Sidney Jones, an analyst on Islamic militancy in Indonesia and director of the Jakarta-based Institute for Policy Analysis of Conflict, expressed doubt that the pledge would inspire others to do the same.

She pointed out that Kartosuwiryo’s son, Sarjono, had long worked with the government.

“There are still many dangerous (NII) factions. I am sure there are still factions that want to wage a war, despite the pledge,” Jones told BenarNews.

She said the desire for an Islamic state remained strong among NII members and sympathizers, with some joining other militant groups.

Iwan Darmawan (alias Rois), who was sentenced to death for a deadly bombing at the Australian embassy in Jakarta in 2004, was a former NII member, Jones said.

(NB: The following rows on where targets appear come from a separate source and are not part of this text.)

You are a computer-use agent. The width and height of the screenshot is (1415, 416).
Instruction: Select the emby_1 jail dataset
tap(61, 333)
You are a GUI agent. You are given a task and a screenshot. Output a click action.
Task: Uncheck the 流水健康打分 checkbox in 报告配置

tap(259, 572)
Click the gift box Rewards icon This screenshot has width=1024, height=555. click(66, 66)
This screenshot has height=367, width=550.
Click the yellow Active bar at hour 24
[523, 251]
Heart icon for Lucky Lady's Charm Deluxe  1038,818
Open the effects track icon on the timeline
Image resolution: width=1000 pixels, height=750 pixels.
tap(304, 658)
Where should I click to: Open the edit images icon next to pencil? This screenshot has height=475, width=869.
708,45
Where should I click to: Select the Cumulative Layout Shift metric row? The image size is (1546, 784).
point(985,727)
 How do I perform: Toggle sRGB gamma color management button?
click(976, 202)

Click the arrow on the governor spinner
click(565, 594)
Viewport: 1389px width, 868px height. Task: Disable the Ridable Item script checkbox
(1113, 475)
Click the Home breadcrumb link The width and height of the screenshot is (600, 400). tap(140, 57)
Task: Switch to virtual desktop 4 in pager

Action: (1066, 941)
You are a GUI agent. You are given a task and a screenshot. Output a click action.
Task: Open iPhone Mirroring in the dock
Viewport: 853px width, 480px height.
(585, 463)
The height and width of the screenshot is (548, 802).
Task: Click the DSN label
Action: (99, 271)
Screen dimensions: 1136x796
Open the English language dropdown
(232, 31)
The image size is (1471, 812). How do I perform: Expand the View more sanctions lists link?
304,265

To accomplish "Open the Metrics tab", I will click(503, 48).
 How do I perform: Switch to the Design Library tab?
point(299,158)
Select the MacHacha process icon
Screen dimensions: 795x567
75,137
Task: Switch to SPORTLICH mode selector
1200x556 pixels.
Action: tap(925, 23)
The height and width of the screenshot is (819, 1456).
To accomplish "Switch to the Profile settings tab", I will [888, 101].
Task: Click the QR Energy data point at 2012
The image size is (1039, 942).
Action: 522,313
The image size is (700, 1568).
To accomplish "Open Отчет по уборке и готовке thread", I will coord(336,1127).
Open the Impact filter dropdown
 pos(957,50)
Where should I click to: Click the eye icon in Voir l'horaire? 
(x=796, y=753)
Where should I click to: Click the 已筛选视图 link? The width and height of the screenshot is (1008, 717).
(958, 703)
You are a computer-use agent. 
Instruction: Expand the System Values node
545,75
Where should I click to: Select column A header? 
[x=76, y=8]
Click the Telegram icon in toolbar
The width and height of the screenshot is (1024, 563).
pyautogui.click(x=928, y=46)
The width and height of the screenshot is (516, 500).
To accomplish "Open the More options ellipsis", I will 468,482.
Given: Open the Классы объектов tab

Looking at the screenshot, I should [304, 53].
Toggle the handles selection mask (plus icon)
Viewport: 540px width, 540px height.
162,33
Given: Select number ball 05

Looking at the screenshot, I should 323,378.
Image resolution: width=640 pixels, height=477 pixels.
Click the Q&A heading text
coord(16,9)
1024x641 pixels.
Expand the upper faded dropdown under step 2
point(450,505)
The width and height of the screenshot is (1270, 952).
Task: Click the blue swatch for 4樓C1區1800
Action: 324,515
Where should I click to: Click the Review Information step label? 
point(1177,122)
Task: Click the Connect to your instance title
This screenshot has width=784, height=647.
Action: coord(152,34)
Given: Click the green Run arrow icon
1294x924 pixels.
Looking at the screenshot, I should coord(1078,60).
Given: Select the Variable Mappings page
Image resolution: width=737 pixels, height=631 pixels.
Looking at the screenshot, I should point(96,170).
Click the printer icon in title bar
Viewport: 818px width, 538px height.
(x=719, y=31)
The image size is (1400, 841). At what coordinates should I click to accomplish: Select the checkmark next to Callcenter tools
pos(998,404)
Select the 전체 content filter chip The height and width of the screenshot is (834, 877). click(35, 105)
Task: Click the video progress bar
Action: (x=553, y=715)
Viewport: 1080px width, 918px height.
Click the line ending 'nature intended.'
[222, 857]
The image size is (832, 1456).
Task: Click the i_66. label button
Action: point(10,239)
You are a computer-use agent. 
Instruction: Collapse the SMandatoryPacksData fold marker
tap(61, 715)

Iwan had a relationship with the Kartosuwiryo family but was believed to have joined JAD after sharing a prison cell with its chief ideologue, Aman Abdurrahman, who founded the group in 2014, according to Jones.

Police said Iwan was involved in planning a bomb and gun attack in Jakarta’s central business district that killed people in January 2016, the first terrorist act claimed on Indonesian soil by IS.

Aman was sentenced to death last year for his role in that attack and other more recent strikes carried out by JAD.

Al Chaidar, a terrorism analyst at Malikussaleh University, estimated there are 14 NII factions.

“That means there are 14 leaders,” said Chaidar, adding some former members also joined other, more militant groups.

“Of the 14 factions currently in existence, three have pledged allegiance to ISIS,” Chaidar told BenarNews, using another name for IS.